I've had the opposite experience, where I bonded with a cat, brought her home, and immediately the problems began and never ceased until she passed away. I have had (and currently have) incredible kitty relationships but it isn't always like that, even for people who do feel that instant bond sometimes.
posted by Mizu at 7:50 PM on June 3, 2017 [5 favorites]


Create a list of traits you want in a cat. Find a cat that meets these criteria and acts as if they like you and just seems cool. Take it home and you will come to love it. If you don't, then you have provided an excellent home to an animal in need. But, really, you will develop affection. A couple of weeks of purrs and headbutts and you will be fast friends.
posted by Foam Pants at 8:06 PM on June 3, 2017 [2 favorites]

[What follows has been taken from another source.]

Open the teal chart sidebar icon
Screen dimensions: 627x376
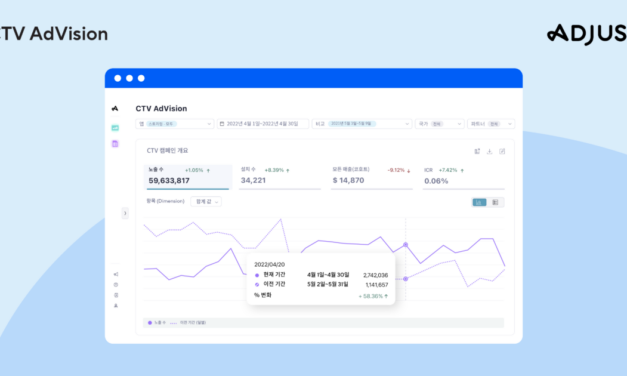(x=115, y=128)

I took in a pair of 5 year old cats last summer when an acquaintance had to give them up. I had less than 24 hours notice before they showed up at my house. I'd never met them before. Less than a year later, I'm a total insane crazy person about them and my husband and I both agree (secretly, of course, and not in front of her) that we love them more than our other cat we've had for years. Sorry, Papaya. So yeah. If you're an animal person and you end up with good animals, you're likely to love them.
posted by something something at 8:12 PM on June 3, 2017


My old kitty was chosen by my daughter (age 7) at the shelter ten years ago. She was asleep under a shelf that her litter-mate was lying on the top of. We just kind of pulled her out of there and had no idea of her personality or anything.

She was standoffish at first. I definitely had an "I don't know about this cat..." kind of feeling towards her for awhile, several months at least. It was a slow process, but I did eventually become bonded to her. I had some overthinky thoughts during this process about "Shouldn't I be more bonded to her already? What's wrong with me?" and such, but overall I just let it be. Over time, as we got to know each other better, I felt more and more strongly that I loved her. If it takes time, that's just how it goes, I figured.

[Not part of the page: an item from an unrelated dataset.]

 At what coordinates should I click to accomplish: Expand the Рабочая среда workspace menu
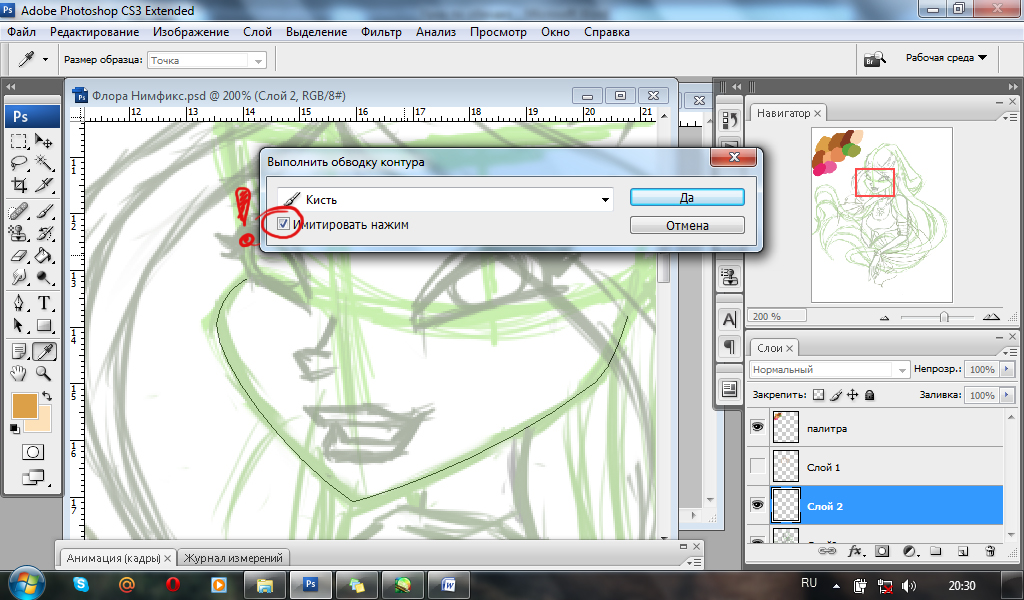pos(945,58)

Things that I think I did that helped: I went easy and slow with her, didn't try to force interactions. A brief head-pat here, a bit of petting her along her body there, and a nice cushy blanket on my desk that was a nice place for her to be near me when I'm at the computer. Later, eventually, she was very much into petting (head rubs especially), lap-sitting, and sleeping beside me.

Anyway, I want to encourage you to get a cat and not be too hard on yourself if you don't feel the bond right away. Just power through your stray thoughts and pick one, a friendly one if you can manage it. Odds are real good that by the time a year has gone by, you'll be impressed with how your relationship with your cat has progressed. You could be best buds by then!

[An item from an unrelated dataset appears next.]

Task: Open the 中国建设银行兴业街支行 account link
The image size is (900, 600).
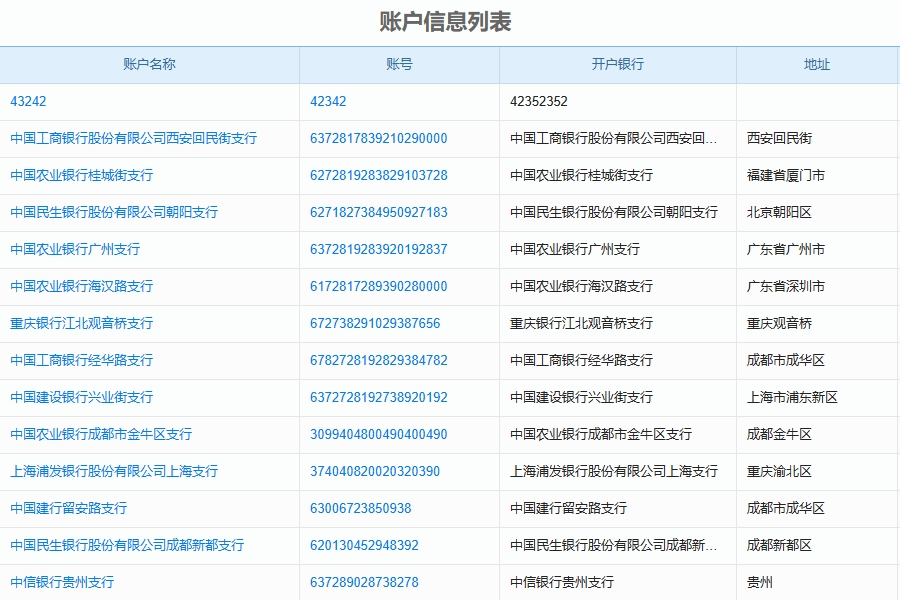Action: click(80, 397)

(And if you are, like me, unable to choose between equally appealing options at times, bring a coin or a die to throw to help you at the shelter. May sound weird, but may be of some use?)
posted by cats are weird at 8:32 PM on June 3, 2017 [3 favorites]


I didn't really know until after I brought my first cat home. She seemed nice enough, and she was the one I met who didn't like the shelter at all. So I figured I might as well give it a go. She had apparently bonded with me though, because when the light went out in the house that night, she started scrabbling at the bathroom door and wouldn't chill until I moved her to safe room with me, at which point she settled onto the bed and we went to sleep.

My feral cat Slim was just a project - he was far too screwed up by being feral for me to know anything about him except that he had potential to grow out of it. It took years for him to go from being calm when I was in the area to actually like being around me, and more years to become the sweet mush of a cat he is today.
posted by wotsac at 8:46 PM on June 3, 2017 [2 favorites]


I didn't know how to choose between about 4 cats at the shelter so my husband picked ours. I felt really uneasy and unsure as to whether this cat was the "right one." She was really quiet and mild-mannered and just kind of sat there.
A month in, we had discovered that he (he!) was a whiny, demanding super affectionate kitty with vampire fangs.
I 100% did not feel like our cat was the cat for us, but now I do. Just pick an adult cat (kittens are cute but way too much of a hassle) who seems pretty friendly, or at least not actively unfriendly. The cat will probably become your beloved kitty once you get used to each other/the cat adjusts to its new home.
posted by sacchan at 8:47 PM on June 3, 2017 [1 favorite]


I'll add that on the other end - I was asked to rescue a friend's cat who was in bad trouble - and figured I'd bail him out, make sure he was well behaved and pass him on. But as soon as I met him, I wanted to keep him - and sure enough he's napping on my lap right now, many years later.
posted by wotsac at 8:58 PM on June 3, 2017 [1 favorite]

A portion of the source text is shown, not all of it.